Therapy can be a pivotal step towards living the life you want to live. Therapy can help provide problem-solving skills, coping skills and ways to communicate better in relationships. A lot of our client tell us that they would recommend friends and family to attend therapy due to the positive impact in has on their life. Therapy isn’t necessarily a walk in the park. Sometimes you may come in angry and leave session still feeling anger. Sometimes you will even leave therapy sessions in tears. This is all apart of the process of therapy. We have to sort through problems, emotions and issue that arise in order to develop insight into our own behaviors. 

For more information about the benefits of Psychotherapy, read this article by!

Why do people need therapy?

People seek psychotherapy for numerous problems they face in their life. They may be going through a crisis, a major life transition, feelings of anxiety, feelings of depression, or have a lot of stress in their life. If you break your leg, most likely you’ll go to the doctor to get help. A lot of people put off mental health treatment because they feel like they can handle it on their own. Sometimes people can cope with adversities in healthy ways, others do not. Putting off treatment can cause strain in your relationships, added stress in your daily life, missing time from work or school, etc. Neglecting your mental health could be costly. 

What Can I expect from therapy?

Psychotherapy is different for each individual. Some people come individually, other bring their significant others or family. At Willow Tree, we provide individual, couple and family therapy to adults, teens or children. Each treatment modality is different. During your first initial visit you will sign paperwork with your therapy and your therapy will be discussing things such as mental health and physical health history, symptoms your experiencing and what you’d like to accomplish by attending therapy. You will also discuss frequency of treatment (normally beginning weekly).  Throughout this process you will work directly with your therapy to develop a treatment plan to help guide the path to your personal goals you want to accomplish. 

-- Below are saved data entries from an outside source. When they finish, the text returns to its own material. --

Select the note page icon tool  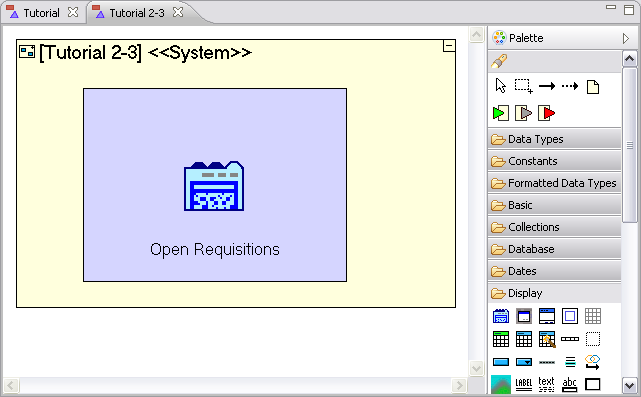(x=593, y=87)
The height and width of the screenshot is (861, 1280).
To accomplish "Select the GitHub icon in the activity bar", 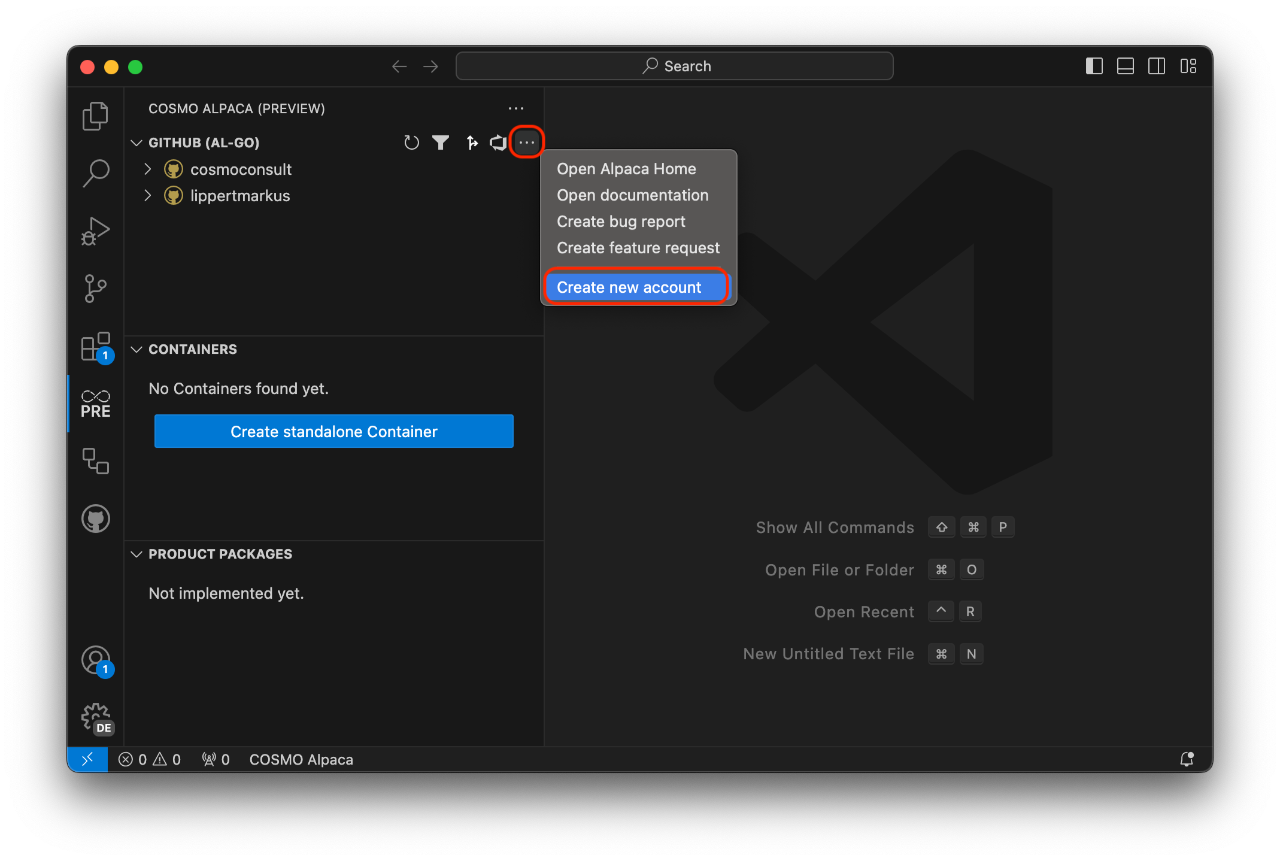I will [95, 518].
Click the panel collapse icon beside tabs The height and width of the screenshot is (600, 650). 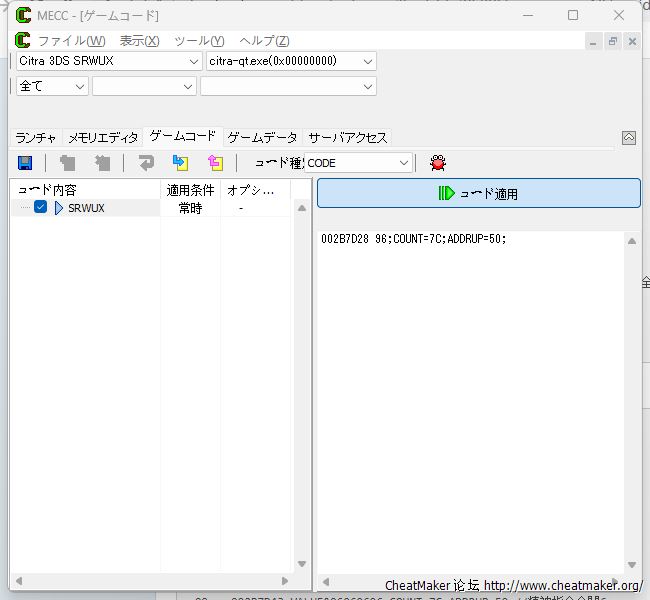[629, 138]
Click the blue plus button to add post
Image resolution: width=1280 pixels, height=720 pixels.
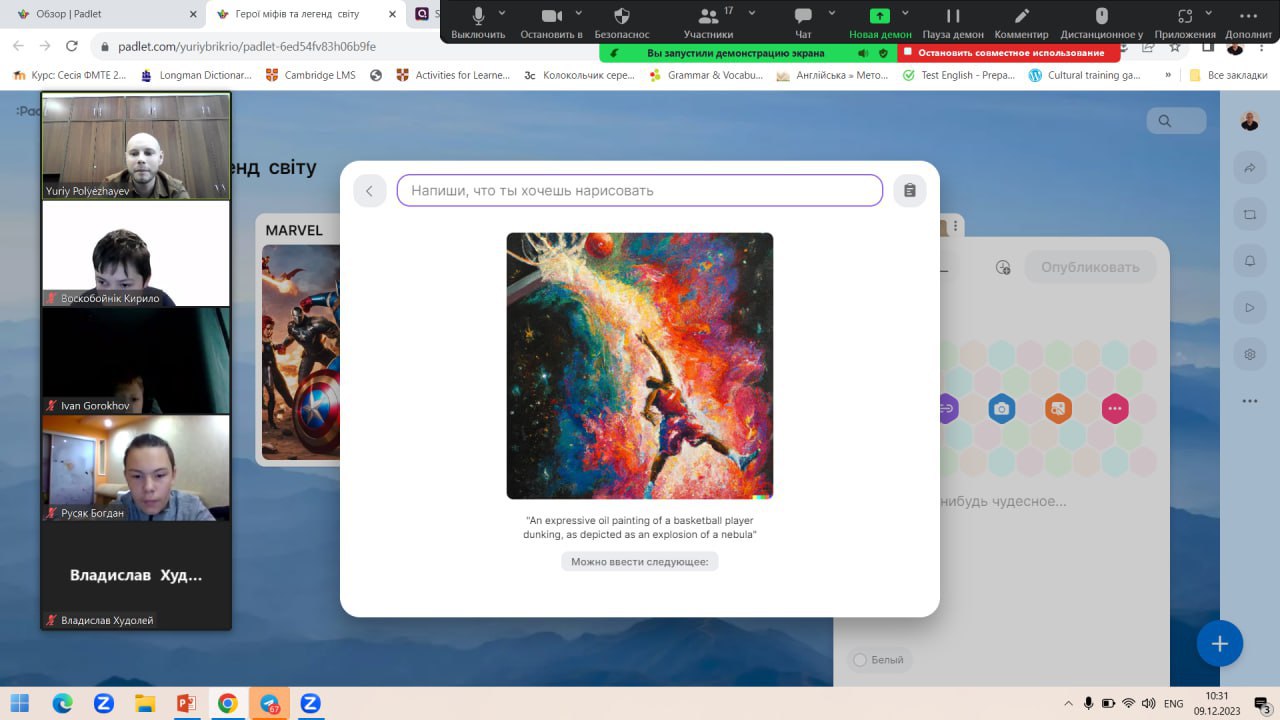pyautogui.click(x=1219, y=643)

I always hear the debate between medication and psychotherapy, what is your view of this?  
Simply put, “pills aren’t skills”.  Medication will help in the beginning to help get you to a place where you able to develop insight into behavior and learning better coping skills. In the long-term we’d like to see patients ease off or discontinue medication whenever possible. However, sometimes individuals struggle from mental illness that long term medication use is necessary or needed to prevent decline in social or occupational life.  With your permission, your therapist will work closely with your doctor if you are currently taking medication or need medication in order to provide better wrap-around services. 

How do I know if you office takes my insurance? 
You can check out our section about insurance here. We take a variety of insurance, even insurance that isn’t specifically listed on our insurance page. The best way to find out is to either call our office and speak with someone about your specific insurance or you can call you insurance company to ask if you have outpatient mental health benefits available. At our office, we will help determine your health coverage benefits before your first appointment. Sometimes call insurance companies can be time consuming, confusing or frustrating. We will help you in this process! 

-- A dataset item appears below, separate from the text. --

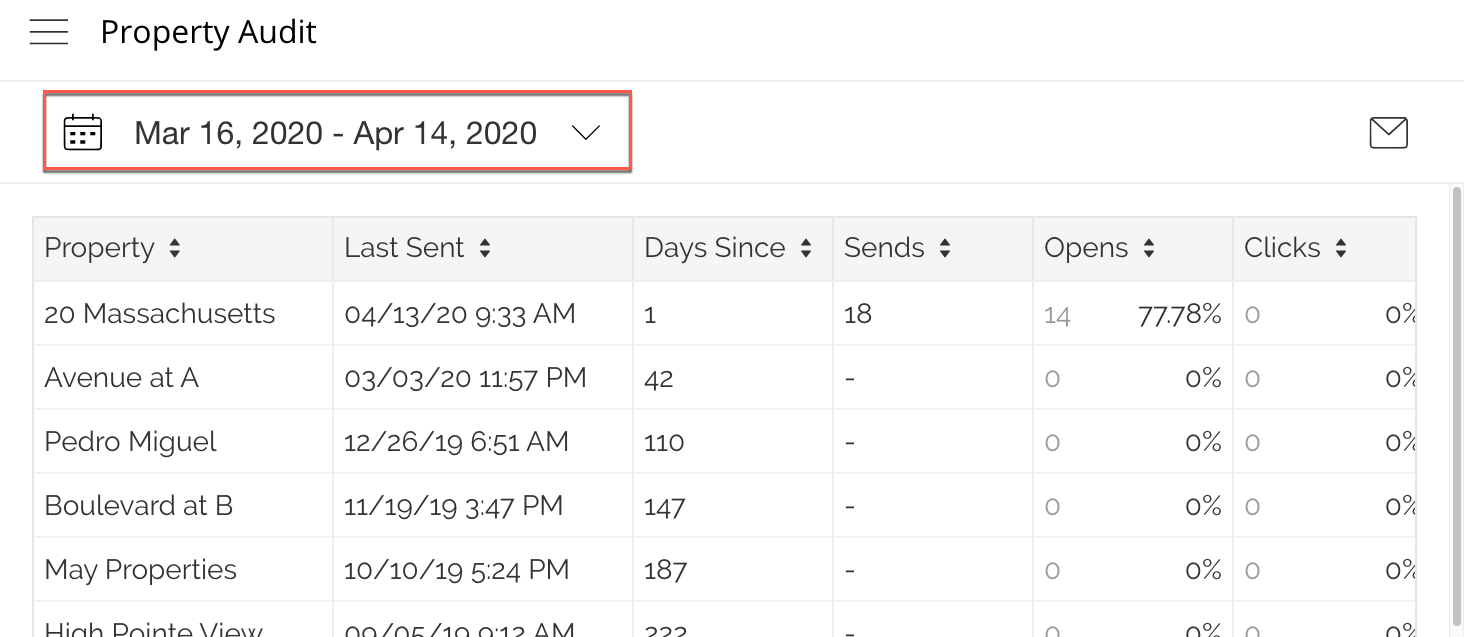
Task: Open the hamburger navigation menu
Action: tap(49, 33)
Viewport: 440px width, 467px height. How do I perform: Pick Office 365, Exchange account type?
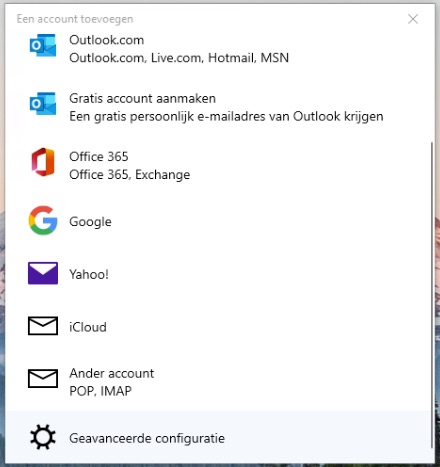[x=218, y=165]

Is what I say to my therapy confidential?
Confidentiality is both legally and ethically important to our therapists and you. In order for positive outcomes in therapy to be achieved you must have a sense of trust in your therapist. Everything you say to your therapy is considered protected privileged information. We are only able to release your information if you allow us to do so in writing. 

However, Kansas law, federal law and professional ethics require therapists to maintain confidentiality except for the following situations:

* Suspected past or present abuse or neglect of children, adults, and elders to the authorities, including Child Protection and law enforcement, based on information provided by the client or collateral sources.

* If the therapist has reason to suspect the client is seriously in danger of harming him/herself or has threated to harm another person.